Morrow's book will be widely read by Negroes in the North and East. The Salt Lake City passage will do no good to Romney's political future. It could be offset, however, by maneuvers such as leading NAACP parades. Further, the governor is solidly on record on civil rights. In a 1962 televised appearance (NBC) Romney was told that: "There has been a lot of talk of your church affiliation and the conservative nature of the Mormon Church. Now is this right or wrong? Have they (the church) taken a position about integration and questions of that kind?
Romney: "I would say that that is wrong. I know of no more progressive religion than my own religion. I am for the elimination of racial discrimination. I have worked for it in housing and in all other fields since I went to Michigan. I have done this publicly and openly. I have appeared before public bodies to eliminate discrimination in housing.
UPI's national reporter, Harry Ferguson, interviewed Romney last autumn.

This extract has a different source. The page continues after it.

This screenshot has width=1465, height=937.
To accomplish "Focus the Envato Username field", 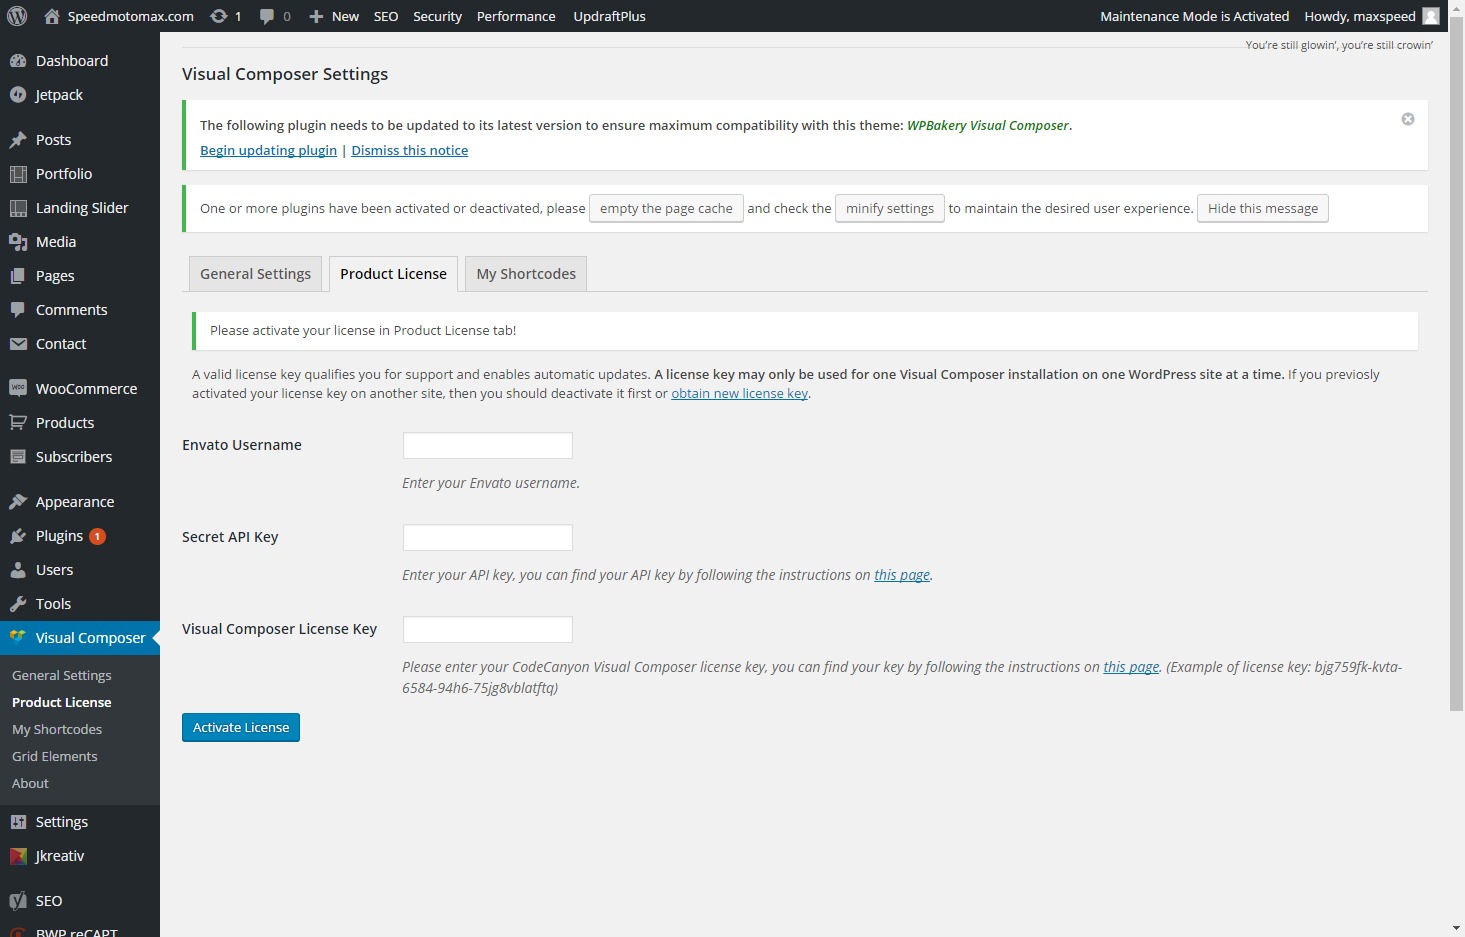I will 487,446.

Ferguson reported that the religious issue arose briefly in Romney's gubernatorial campaign. It was asserted that Negroes were ineligible for the Mormon priesthood and that all colored persons therefore were second class citizens. Romney met the issue promptly and decisively, Ferguson reported, citing his own impressive record as an advocate of civil rights. His associates claim he polled a heavy vote in Negro precincts."